Study on the filters of atmospheric contamination in ground based CMB observation

TL;DR

This study compares polynomial, high-pass, and Wiener filters for removing atmospheric noise in ground-based CMB observations, analyzing their effectiveness and impact on data analysis through simulations and power spectrum evaluations.

Contribution

It provides a comprehensive comparison of three filtering techniques and their effects on CMB data quality, guiding future atmospheric noise reduction strategies.

Findings

High-pass filter has the smallest RMSE and highest filtering efficiency.

Polynomial filter causes significant low-frequency noise residual and leakage.
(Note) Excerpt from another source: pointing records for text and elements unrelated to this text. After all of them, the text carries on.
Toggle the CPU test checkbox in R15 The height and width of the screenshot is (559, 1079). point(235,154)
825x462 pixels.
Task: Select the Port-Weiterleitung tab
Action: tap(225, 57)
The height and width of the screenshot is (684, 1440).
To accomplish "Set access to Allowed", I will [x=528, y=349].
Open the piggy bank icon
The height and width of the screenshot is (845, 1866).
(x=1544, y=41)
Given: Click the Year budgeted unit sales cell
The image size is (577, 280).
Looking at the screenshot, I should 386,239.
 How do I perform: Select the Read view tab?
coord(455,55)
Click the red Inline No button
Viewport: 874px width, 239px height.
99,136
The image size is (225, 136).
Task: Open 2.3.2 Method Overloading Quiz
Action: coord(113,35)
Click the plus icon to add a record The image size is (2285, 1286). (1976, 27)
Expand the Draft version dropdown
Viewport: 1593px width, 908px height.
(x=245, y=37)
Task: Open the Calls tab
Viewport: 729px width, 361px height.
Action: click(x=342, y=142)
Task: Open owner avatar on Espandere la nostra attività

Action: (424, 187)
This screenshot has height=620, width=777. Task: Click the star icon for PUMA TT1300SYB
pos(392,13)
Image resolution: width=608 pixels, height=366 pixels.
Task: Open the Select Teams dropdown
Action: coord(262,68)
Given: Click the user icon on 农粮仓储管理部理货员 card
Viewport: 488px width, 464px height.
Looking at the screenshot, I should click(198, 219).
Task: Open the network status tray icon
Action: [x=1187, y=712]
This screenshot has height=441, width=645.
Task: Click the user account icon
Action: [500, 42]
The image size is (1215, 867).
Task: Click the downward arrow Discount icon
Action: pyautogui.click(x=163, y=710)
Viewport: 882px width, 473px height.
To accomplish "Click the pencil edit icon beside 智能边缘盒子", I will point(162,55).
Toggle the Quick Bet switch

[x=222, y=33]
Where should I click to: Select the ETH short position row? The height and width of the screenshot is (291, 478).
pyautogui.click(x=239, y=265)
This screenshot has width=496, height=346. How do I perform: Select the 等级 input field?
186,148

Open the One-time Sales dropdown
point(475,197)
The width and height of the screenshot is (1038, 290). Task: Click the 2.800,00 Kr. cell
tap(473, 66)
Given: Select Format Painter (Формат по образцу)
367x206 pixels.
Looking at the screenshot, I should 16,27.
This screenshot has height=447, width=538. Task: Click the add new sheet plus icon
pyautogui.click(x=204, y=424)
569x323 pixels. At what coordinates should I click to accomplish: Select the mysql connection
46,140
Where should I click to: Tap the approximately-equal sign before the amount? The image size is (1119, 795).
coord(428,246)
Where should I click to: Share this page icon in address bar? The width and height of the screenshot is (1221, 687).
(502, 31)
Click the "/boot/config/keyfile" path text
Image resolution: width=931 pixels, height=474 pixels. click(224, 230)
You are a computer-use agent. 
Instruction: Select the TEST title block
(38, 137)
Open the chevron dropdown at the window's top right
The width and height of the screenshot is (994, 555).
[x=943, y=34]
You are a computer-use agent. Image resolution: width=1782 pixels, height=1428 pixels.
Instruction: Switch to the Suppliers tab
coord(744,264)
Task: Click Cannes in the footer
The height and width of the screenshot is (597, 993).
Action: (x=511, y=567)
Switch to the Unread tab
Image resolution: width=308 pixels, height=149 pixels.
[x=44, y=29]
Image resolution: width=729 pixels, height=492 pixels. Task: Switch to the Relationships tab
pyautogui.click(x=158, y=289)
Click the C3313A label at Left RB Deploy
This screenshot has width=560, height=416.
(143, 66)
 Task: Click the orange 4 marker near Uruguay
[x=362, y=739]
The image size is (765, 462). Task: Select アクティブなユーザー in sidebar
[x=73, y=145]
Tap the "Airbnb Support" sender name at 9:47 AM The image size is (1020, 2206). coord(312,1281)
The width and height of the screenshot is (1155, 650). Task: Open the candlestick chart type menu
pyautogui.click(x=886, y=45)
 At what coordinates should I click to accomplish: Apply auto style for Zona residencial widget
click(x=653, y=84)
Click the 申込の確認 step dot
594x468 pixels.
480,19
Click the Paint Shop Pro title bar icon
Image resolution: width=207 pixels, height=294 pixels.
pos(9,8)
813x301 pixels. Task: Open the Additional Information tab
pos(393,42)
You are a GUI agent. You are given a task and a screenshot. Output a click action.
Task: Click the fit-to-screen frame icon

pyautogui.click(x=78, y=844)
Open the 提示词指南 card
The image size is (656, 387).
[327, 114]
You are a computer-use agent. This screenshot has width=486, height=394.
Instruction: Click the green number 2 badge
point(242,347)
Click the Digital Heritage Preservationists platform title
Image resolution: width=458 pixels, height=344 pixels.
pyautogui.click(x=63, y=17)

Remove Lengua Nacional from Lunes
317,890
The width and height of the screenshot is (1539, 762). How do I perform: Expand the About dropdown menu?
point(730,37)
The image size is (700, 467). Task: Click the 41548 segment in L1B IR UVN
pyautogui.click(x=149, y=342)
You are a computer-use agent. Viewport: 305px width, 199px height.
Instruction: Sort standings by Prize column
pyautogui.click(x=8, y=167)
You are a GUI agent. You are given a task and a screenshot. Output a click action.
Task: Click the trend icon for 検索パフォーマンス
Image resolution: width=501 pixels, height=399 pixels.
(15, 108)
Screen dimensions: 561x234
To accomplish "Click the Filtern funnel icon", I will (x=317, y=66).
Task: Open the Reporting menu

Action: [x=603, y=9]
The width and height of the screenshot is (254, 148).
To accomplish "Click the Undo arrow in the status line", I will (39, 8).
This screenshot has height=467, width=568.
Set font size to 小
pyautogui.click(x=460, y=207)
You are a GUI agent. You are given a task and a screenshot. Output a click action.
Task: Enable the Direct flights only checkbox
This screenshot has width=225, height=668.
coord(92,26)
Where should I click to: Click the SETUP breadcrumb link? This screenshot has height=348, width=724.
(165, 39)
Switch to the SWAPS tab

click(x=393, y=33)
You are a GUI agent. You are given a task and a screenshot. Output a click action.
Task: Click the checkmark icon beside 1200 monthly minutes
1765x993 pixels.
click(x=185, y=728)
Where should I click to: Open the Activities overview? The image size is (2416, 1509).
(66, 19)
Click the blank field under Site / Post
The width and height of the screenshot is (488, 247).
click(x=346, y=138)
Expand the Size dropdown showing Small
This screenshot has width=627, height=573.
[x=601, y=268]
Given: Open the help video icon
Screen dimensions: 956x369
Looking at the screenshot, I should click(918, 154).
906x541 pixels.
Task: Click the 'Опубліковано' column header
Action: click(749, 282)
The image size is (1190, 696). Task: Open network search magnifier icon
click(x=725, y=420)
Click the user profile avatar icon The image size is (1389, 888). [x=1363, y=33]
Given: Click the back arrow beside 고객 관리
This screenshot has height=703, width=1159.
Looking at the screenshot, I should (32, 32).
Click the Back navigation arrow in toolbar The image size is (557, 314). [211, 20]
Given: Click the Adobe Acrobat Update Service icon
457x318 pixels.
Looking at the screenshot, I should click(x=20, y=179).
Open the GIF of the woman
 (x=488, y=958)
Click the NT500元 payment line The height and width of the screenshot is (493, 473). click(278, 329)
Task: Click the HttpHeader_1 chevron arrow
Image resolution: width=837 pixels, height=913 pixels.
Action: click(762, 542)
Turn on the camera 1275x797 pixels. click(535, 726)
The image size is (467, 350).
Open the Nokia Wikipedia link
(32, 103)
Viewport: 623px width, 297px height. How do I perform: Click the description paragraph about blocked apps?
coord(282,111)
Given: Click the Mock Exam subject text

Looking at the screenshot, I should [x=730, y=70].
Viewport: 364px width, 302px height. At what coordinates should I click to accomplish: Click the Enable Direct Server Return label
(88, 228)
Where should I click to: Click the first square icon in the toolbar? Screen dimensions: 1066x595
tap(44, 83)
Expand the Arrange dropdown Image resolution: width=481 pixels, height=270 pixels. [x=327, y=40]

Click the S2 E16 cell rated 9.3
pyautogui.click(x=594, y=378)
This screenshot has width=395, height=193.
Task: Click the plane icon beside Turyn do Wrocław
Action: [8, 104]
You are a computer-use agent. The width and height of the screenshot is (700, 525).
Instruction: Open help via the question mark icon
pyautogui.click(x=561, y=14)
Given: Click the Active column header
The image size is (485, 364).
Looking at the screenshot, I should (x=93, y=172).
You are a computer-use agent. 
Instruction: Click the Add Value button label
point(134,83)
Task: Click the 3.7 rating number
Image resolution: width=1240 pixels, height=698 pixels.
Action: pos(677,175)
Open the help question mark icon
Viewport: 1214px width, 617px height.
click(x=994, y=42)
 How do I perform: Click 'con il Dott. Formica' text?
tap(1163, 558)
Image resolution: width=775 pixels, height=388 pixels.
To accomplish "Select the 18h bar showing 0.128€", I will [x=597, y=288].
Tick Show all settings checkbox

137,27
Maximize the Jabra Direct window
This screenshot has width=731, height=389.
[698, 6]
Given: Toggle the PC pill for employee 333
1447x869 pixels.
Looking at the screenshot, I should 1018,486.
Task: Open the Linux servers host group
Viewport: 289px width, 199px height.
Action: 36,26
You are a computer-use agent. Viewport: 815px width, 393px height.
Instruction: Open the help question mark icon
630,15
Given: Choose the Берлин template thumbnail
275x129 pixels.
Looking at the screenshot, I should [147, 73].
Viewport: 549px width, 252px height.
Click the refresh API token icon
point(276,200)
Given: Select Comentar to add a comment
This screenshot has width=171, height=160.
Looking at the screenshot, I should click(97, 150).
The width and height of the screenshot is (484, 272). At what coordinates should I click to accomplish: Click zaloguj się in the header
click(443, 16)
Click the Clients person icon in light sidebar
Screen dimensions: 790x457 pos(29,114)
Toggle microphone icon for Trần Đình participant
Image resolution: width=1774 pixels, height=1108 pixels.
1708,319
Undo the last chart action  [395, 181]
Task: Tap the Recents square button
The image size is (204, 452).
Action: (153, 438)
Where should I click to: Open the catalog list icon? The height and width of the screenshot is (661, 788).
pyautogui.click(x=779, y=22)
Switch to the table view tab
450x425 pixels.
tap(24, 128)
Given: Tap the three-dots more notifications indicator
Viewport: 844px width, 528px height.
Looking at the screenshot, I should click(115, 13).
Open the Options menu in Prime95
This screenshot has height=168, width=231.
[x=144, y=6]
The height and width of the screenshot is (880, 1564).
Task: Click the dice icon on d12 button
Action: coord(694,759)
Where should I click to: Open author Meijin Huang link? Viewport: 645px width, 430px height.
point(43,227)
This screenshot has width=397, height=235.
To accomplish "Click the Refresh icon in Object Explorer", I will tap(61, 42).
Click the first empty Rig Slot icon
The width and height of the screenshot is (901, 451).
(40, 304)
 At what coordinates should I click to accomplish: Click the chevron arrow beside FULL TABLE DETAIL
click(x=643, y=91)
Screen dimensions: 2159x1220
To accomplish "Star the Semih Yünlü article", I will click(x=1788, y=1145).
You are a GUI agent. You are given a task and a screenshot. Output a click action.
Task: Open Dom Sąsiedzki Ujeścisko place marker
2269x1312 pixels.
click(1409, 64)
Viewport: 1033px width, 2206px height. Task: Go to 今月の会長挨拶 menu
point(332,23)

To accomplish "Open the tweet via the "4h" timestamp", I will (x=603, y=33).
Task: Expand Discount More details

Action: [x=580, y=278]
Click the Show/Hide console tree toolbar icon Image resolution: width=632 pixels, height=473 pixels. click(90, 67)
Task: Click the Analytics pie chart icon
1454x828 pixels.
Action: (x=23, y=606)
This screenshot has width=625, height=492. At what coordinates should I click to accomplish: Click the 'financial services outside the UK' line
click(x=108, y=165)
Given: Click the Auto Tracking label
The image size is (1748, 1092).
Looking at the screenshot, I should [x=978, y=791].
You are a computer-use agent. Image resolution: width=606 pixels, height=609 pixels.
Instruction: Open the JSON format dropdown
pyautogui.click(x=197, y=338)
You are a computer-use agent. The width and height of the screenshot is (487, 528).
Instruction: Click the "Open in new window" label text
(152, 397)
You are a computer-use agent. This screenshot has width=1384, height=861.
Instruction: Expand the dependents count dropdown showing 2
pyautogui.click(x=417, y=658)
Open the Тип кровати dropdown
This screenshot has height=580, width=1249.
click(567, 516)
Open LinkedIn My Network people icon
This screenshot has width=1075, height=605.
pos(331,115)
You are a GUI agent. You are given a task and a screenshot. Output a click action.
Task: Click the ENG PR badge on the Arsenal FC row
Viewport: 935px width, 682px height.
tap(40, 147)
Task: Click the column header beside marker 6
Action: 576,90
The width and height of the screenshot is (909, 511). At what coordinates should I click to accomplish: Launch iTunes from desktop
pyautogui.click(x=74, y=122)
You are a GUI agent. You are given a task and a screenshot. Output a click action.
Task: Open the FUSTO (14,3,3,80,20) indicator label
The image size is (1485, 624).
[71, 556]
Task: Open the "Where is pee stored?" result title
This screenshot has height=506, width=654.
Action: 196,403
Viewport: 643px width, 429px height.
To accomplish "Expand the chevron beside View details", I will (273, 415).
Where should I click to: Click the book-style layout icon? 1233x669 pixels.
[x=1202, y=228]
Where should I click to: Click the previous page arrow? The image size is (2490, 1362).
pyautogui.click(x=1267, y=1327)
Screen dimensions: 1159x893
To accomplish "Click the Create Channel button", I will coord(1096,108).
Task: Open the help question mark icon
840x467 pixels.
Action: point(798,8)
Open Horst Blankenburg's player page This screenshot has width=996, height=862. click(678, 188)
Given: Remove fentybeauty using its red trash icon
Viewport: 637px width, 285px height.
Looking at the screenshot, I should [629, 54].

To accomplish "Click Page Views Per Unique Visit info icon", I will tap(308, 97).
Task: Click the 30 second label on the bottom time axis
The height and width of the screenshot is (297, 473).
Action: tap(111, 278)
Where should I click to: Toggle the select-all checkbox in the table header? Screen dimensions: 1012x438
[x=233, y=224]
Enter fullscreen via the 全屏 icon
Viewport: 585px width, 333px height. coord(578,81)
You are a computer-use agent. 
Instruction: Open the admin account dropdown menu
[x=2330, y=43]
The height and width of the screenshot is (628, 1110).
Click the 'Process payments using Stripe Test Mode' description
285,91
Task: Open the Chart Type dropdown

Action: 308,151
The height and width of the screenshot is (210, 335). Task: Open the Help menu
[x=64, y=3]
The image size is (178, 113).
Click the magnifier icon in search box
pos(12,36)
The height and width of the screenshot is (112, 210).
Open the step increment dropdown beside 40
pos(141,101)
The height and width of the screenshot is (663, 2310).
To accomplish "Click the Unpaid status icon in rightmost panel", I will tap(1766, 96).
At high noise levels, polynomial filter's standard deviation increases notably.

Abstract

The atmosphere is one of the most important contamination sources in the ground-based Cosmic Microwave Background (CMB) observations. In this paper, we study three kinds of filters, which are polynomial filter, high-pass filter, and Wiener filter, to investigate their ability for removing atmospheric noise, as well as their impact on the data analysis process through the end-to-end simulations of CMB experiment. We track their performance by analyzing the response of different components of the data, including both signals and noise. In the time domain, the calculation shows that the high-pass filter has the smallest root mean square error and can achieve high filtering efficiency, followed by the Wiener filter and polynomial filter. We then perform map-making with the filtered time ordered data (TOD) to trace the effects from filters on the map domain, and the results show that the polynomial filter gives high noise residual at low frequency, which gives rise to serious leakage to small scales in map domain during the map-making process, while the high-pass filter and Wiener filter do not have such significant leakage. Then we estimate the angular power spectra of residual noise, as well as those of the input signal for comparing the filter effects in the power spectra domain. Finally, we estimate the standard deviation of the filter corrected power spectra to compare the effects from different filters, and the results show that, at low noise level, the three filters give almost comparable standard deviations on the medium and small scales, but at high noise level, the standard deviation of the polynomial filter is significantly larger. These studies can be used for the reduction of atmospheric noise in future ground-based CMB data processing.